I'm presented with the following question:
From the Lagrangian for a relativistic particle in an electromagnetic field: $$L=-\frac{m}{\gamma} - eV + e\vec A \cdot \vec v$$ show that the gauge transformation $\vec A \rightarrow \vec A + \vec \nabla \phi$ and $V \rightarrow V - \partial_{t}\phi$ does not change the EL equations. Explain this invariance from the point of view of the action.
As far as I know, $V, A, \phi$ depend on $(r(t), t)$- it really isn't explicit.
So, I began by transforming $L$, and got the following: $$L' = L + e(\partial_{t}\phi + \vec \nabla\phi \cdot \vec v)$$ I realised that the second term could be rewritten as an exact derivative (I think this is right?):
$$L'=L+e\left(\frac{d\phi}{dt}\right)$$ From here, I then substituted $L'$ into the EL equations:
$$\frac{\partial L'}{\partial r_i}=\frac{\partial L}{\partial r_i} + \frac{\partial}{\partial r_i} \left(\frac{d\phi}{dt}\right)$$
$$\frac{d}{dt} \frac{\partial L'}{\partial \dot r_i}=\frac{d}{dt}\frac{\partial L}{\partial \dot r_i} + \frac{d}{dt}\frac{\partial}{\partial \dot r_i} \left(\frac{d\phi}{dt}\right)$$
Now, I know these things are supposed to be equal $$\frac{\partial L'}{\partial r_i} = \frac{d}{dt} \frac{\partial L'}{\partial \dot r_i}$$ Implying that: $$\frac{\partial L}{\partial r_i} + \frac{\partial}{\partial r_i} \left(\frac{d\phi}{dt}\right)=\frac{d}{dt}\frac{\partial L}{\partial \dot r_i} + \frac{d}{dt}\frac{\partial}{\partial \dot r_i} \left(\frac{d\phi}{dt}\right)$$
In there, I can see the original EL equations (which I can then cancel)

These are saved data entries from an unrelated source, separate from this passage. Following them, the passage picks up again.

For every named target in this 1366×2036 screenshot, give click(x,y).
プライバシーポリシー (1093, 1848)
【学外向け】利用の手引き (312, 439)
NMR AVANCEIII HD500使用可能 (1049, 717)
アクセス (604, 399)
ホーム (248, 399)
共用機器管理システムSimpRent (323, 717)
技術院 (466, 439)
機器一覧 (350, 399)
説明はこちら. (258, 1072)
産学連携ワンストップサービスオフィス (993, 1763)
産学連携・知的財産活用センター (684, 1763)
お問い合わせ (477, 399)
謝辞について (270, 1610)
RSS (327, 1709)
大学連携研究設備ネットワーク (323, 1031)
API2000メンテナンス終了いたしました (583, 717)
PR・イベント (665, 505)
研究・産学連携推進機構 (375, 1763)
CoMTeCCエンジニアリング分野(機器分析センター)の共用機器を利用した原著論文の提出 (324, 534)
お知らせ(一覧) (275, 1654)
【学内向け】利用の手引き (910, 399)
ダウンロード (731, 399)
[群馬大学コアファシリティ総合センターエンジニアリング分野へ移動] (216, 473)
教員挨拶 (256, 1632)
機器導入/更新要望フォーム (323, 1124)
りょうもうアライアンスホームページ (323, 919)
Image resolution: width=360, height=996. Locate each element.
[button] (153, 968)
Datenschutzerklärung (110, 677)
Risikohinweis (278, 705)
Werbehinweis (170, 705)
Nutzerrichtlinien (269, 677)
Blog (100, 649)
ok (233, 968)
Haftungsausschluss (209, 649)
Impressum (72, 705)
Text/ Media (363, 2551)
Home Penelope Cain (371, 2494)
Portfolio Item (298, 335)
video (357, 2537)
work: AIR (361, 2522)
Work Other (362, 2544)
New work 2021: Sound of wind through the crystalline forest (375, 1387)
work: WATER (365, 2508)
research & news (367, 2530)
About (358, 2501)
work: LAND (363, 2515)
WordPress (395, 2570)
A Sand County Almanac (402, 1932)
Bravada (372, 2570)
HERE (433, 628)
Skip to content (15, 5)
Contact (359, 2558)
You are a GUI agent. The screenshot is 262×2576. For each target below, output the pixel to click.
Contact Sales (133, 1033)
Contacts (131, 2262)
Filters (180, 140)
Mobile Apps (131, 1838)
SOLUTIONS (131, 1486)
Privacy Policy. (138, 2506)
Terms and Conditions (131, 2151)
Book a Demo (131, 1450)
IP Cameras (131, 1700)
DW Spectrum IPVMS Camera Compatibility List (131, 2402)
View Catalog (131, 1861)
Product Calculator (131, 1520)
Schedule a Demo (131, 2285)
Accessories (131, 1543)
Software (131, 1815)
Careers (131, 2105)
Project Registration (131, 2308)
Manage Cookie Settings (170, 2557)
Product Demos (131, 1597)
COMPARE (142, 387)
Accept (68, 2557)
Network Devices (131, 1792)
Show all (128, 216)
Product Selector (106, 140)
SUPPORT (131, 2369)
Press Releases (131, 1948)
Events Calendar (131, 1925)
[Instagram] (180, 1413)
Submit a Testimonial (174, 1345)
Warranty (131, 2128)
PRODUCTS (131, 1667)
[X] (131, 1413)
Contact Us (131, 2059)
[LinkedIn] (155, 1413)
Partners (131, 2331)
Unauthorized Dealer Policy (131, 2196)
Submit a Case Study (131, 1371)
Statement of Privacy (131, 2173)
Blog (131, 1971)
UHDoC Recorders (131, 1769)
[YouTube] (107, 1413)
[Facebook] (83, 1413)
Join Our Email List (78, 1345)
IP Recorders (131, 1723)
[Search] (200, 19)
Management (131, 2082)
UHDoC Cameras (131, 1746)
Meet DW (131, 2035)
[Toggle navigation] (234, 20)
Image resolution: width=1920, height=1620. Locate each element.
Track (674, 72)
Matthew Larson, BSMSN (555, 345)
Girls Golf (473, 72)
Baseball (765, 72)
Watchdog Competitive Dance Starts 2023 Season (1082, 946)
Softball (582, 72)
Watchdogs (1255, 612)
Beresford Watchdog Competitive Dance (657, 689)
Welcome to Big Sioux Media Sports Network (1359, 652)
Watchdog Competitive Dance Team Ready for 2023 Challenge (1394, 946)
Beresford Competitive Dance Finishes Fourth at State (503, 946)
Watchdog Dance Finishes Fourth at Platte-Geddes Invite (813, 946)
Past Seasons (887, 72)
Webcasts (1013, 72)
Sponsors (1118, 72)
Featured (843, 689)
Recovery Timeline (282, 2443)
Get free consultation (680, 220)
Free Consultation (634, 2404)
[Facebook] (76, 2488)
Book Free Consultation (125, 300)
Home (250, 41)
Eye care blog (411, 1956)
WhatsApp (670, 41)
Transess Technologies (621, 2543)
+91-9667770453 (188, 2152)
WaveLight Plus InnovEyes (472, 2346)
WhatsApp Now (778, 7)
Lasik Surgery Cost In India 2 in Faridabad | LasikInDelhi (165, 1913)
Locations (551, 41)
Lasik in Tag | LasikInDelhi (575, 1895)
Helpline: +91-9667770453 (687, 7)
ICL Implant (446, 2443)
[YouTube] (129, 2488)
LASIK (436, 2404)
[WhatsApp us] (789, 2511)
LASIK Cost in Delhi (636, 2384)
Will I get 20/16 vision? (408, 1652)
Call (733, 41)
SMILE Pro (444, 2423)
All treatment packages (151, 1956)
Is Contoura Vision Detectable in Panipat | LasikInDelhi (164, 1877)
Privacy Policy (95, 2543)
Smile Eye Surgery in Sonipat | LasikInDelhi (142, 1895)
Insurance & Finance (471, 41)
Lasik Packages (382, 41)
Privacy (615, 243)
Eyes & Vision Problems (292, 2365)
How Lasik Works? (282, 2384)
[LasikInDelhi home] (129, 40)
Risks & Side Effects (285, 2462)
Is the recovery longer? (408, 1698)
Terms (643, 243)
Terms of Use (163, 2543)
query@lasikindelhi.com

What I'm stuck with, is how to prove that: $$\frac{\partial}{\partial r_i} \left(\frac{d\phi}{dt}\right) = \frac{d}{dt}\frac{\partial}{\partial \dot r_i} \left(\frac{d\phi}{dt}\right)$$
Is it as simple as just treating it as a set of EL equations in themselves, thereby being equal to $0$ ?
Further, to finish the question:
$$S = \int L' dt = \int L dt + \int e\left(\frac{d\phi}{dt}\right)dt = S + e\int \frac{d\phi}{dt} dt$$ Which is just S plus some extra term.
Just as a sanity check, is the (physical) reason this becomes invariant (and the extra term plays no role in the variational principle) just because it (the extra term) is fixed? Or is there more to it?
- I can see that this term should just be $0$ due to $S$ cancelling from both sides, but I'm thinking more contextually here.
Thanks in advance, and any help / clues / further resources will be much appreciated!